What is Token Bucket Rate Limiting?
A rate limiting algorithm where tokens are added to a bucket at a fixed rate. Each tool call consumes a token; calls are denied when the bucket is empty. The bucket's capacity determines burst tolerance while the refill rate sets the sustained throughput.
WHY IT MATTERS
Token bucket is the most widely used rate limiting algorithm in network engineering, and it translates naturally to MCP tool call governance. The core idea is simple: a bucket holds tokens that refill at a constant rate. Each tool call consumes one token. If the bucket is empty, the call is denied.
What makes token bucket superior to a simple counter is burst handling. A fixed-window counter of "10 calls per minute" allows 10 calls in the first second and then blocks for 59 seconds. Token bucket allows those 10 calls as a burst, but then meters subsequent calls at the refill rate — providing a smoother, more natural experience for the agent.

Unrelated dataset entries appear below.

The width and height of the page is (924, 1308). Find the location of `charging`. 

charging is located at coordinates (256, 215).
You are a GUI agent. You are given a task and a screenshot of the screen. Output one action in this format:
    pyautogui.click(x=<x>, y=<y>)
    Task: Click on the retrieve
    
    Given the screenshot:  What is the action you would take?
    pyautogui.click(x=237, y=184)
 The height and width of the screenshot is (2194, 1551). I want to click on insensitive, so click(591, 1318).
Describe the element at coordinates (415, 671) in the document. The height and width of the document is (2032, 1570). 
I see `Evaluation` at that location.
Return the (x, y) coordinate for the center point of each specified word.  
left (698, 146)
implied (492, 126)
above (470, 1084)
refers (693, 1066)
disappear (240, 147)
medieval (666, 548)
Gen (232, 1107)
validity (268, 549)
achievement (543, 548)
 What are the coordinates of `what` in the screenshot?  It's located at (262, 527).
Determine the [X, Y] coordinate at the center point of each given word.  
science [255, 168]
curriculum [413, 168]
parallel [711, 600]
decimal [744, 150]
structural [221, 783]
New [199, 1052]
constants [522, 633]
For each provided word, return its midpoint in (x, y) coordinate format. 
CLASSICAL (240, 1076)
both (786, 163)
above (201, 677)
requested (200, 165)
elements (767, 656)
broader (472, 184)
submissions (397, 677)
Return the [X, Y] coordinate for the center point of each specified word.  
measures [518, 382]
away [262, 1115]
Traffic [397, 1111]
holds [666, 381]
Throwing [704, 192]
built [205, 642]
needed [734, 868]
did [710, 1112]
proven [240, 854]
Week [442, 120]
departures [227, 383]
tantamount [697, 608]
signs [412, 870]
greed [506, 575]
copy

The two tuneable parameters — bucket capacity and refill rate — give operators precise control. A bucket with capacity 20 and refill rate 2/second allows short bursts of 20 calls but sustains only 2 calls per second over time. This is ideal for agent workflows that involve short flurries of tool calls followed by reasoning pauses.
HOW POLICYLAYER USES THIS
Intercept's rate limiting engine uses token bucket semantics internally. When a YAML policy specifies a rate limit with a burst allowance, Intercept maintains a token bucket per scope (tool, user, or global). The bucket capacity and refill rate are derived from the policy configuration, and state is tracked in memory for the lifetime of the proxy process.